● **Directions for this task**
Your response should be the listing below, repeated exactly and in full.

====

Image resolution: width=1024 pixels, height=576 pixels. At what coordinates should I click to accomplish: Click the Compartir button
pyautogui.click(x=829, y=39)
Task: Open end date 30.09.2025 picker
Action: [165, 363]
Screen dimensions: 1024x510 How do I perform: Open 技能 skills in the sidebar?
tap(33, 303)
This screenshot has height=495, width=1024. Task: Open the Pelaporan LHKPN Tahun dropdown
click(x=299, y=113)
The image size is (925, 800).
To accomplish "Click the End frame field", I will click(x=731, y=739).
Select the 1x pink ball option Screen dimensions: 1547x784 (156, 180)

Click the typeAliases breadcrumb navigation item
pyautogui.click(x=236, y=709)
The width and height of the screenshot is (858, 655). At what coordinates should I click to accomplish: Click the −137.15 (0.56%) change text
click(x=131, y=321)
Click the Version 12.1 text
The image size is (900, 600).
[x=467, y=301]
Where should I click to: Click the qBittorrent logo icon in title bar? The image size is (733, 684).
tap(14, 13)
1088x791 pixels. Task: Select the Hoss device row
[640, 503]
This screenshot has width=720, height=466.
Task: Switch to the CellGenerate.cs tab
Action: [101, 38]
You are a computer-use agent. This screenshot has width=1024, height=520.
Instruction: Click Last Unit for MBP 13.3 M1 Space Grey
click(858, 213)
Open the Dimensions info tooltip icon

====

● **Problem solution**
Image resolution: width=1024 pixels, height=576 pixels. At what coordinates should I click to accomplish: Click the Compartir button
pyautogui.click(x=829, y=39)
Task: Open end date 30.09.2025 picker
Action: [165, 363]
Screen dimensions: 1024x510 How do I perform: Open 技能 skills in the sidebar?
tap(33, 303)
This screenshot has height=495, width=1024. Task: Open the Pelaporan LHKPN Tahun dropdown
click(x=299, y=113)
The image size is (925, 800).
To accomplish "Click the End frame field", I will click(x=731, y=739).
Select the 1x pink ball option Screen dimensions: 1547x784 (156, 180)

Click the typeAliases breadcrumb navigation item
pyautogui.click(x=236, y=709)
The width and height of the screenshot is (858, 655). At what coordinates should I click to accomplish: Click the −137.15 (0.56%) change text
click(x=131, y=321)
Click the Version 12.1 text
The image size is (900, 600).
[x=467, y=301]
Where should I click to: Click the qBittorrent logo icon in title bar? The image size is (733, 684).
tap(14, 13)
1088x791 pixels. Task: Select the Hoss device row
[640, 503]
This screenshot has width=720, height=466.
Task: Switch to the CellGenerate.cs tab
Action: [101, 38]
You are a computer-use agent. This screenshot has width=1024, height=520.
Instruction: Click Last Unit for MBP 13.3 M1 Space Grey
click(858, 213)
Open the Dimensions info tooltip icon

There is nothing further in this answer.